Sin sentencia sobre la Trama Eólica de Castilla y León seis meses después de finalizar el juicio
La Trama Eólica, el caso de corrupción más grave de Castilla y León, junto en el de Perla Negra, con el que comparte acusados, sigue sin sentencia cuando se cumplen seis meses exactos desde que acabó el juicio. La Audiencia Provincial de Valladolid no se ha pronunciado aún ni para aproximar en qué fecha resolverá un caso en el que la investigación judicial se prolongó a lo largo de diez años. El juicio duró cuatro meses y los acusados pasaron de 15 a 11.
El caso se descubrió en 2015, cuando un funcionario de la Agencia Tributaria inspeccionaba el impuesto de sociedades de varias empresas y descubrió presuntas mordidas para autorizar parques eólicos con un modus operandi que consistía en forzar a las eléctricas asociarse con empresarios locales elegidos por la Junta. En ese año, según datos de Red Eléctrica Española (REE), Castilla y León era la Comunidad con mayor potencia eólica en España, 5.560,01 megavatios instalados, el 24,2% del total nacional repartido en 241 parques.
Mediante la trama, parques que habían permanecido paralizados durante años, conseguían los permisos cuando en el accionariado entraba una compañía de la Comunidad.
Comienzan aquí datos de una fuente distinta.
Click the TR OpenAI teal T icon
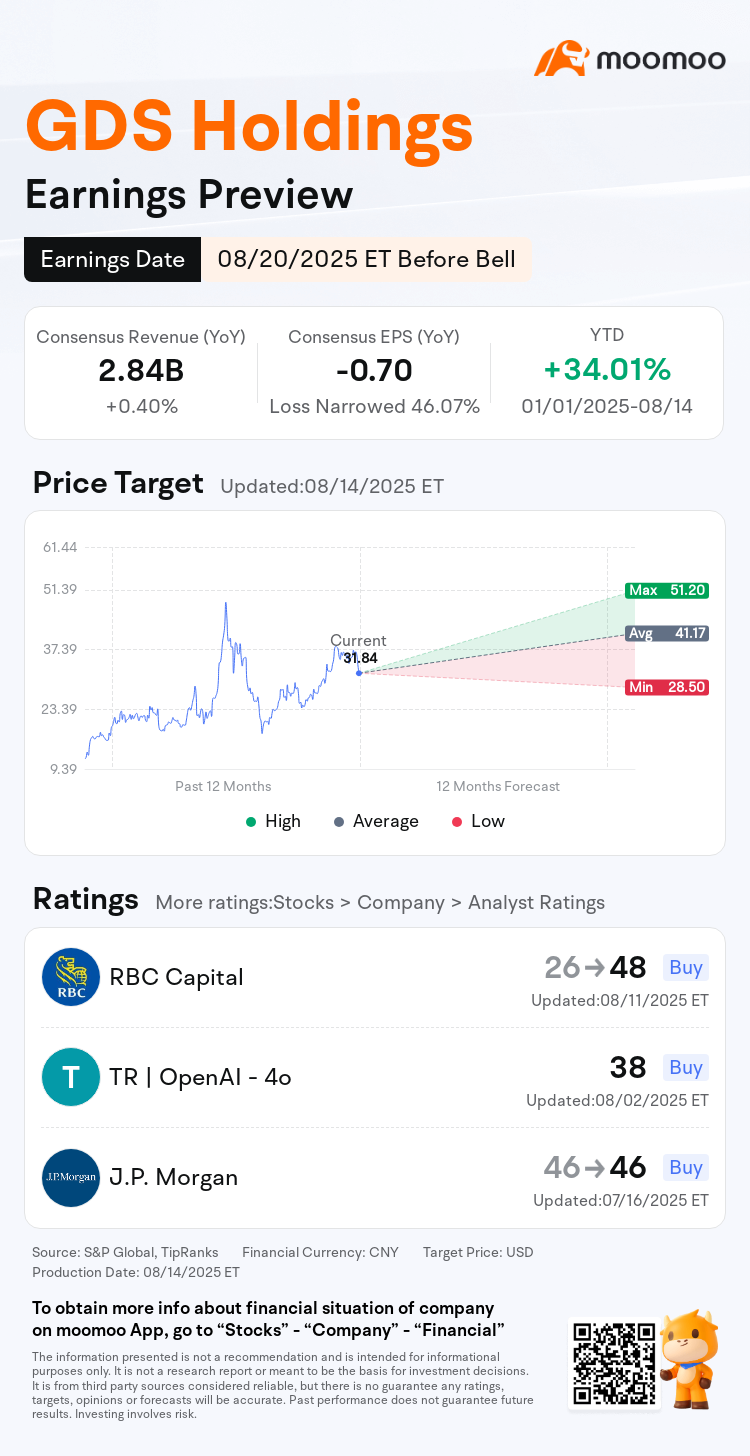 tap(71, 1077)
En la Consejería de Economía se manejaba una lista con los empresarios (que formaban parte del sector de la industria, la construcción o la alimentación) con los que Endesa e Iberdrola debían asociarse. Una vez conseguida la autorización, la eléctrica se hacía mediante la compra de las acciones con el 100% de la sociedad. El papel de los empresarios era, también según las declaraciones judiciales, figurar, ya que no realizaron ningún trámite administrativo. Así es como, según el fiscal anticorrupción, se pagaron 75 millones en mordidas. Lo único que no ha quedado claro es dónde acabó el dinero.
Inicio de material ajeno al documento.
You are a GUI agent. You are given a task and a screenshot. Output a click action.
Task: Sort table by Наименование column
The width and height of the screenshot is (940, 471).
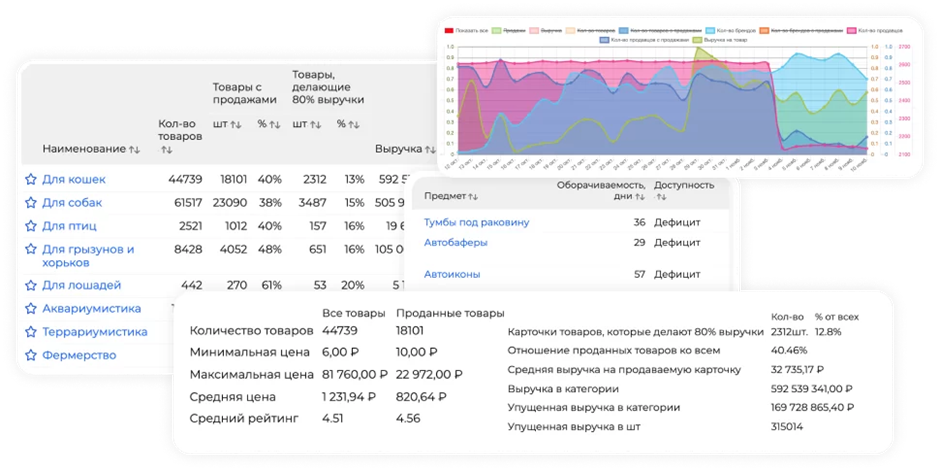(91, 149)
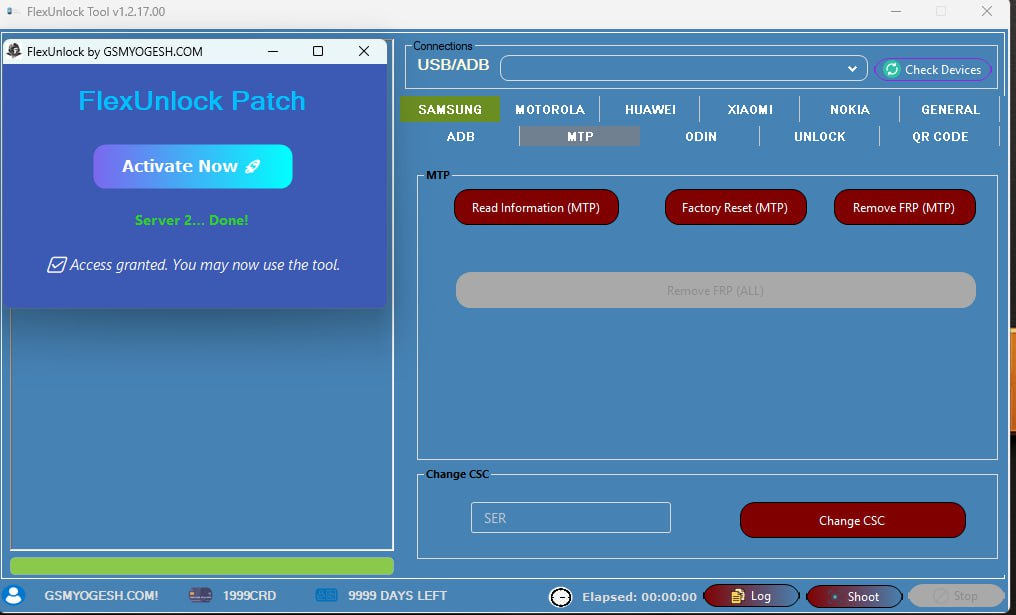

El acusado principal es el exviceconsejero de Economía, Rafael Delgado, de quien el fiscal dijo que estuvo “de continuo, delinquiendo todo el tiempo, desde el año 2004 hasta el último acto de blanqueo de capitales que se le imputa”. Se enfrenta a una petición de pena de 42 años de cárcel y multas por valor de 239 millones de euros por delitos de prevaricación, cohecho, extorsión, tráfico de influencias, blanqueo de capitales y contra la Hacienda Pública. Por detrás de Delgado van los empresarios Alberto Esgueva y Germán José Martín Giraldo, ambos con 12 años y 68 y 14,5 millones de multa, respectivamente y el abogado y presunto testaferro de Delgado, Jesús Rodríguez Recio, con diez años y medio y más de 25 millones de multa. Se juzga la supuesta comisión de los delitos de prevaricación administrativa, cohecho, blanqueo de capitales, contra la hacienda pública, tráfico de influencias y extorsión.
Delgado siempre ha mantenido que cumplía órdenes del entonces consejero de Economía, Tomás Villanueva, que murió poco antes de declarar como imputado, en 2017. Rafael Delgado aportó una serie de correos electrónicos en los que tanto las eléctricas como los empresarios se dirigían directamente a Villanueva para agilizar la autorización de parques y comunicarle las alianzas son los empresarios afines.
El principal beneficiado de la trama es Alberto Esgueva, que fue consejero delegado de una de las sociedades públicas de la Consejería de Economía entre los años 2003 y 2006. Según la querella, en 2004, mientras Esgueva formaba parte de la Junta y siendo el administrador de la mercantil San Cayetano Wind, Delgado “decidió que se le asignaran parques cuya potencia eólica sumara 500 megavatios” y que fueran “de los que estuviesen más avanzados”. De la venta de las acciones de una sociedad que formó con Iberdrola y en la que aportó 24.400 euros, sacó 47 millones. Pero hubo alguna más que le hizo ganar 6 millones.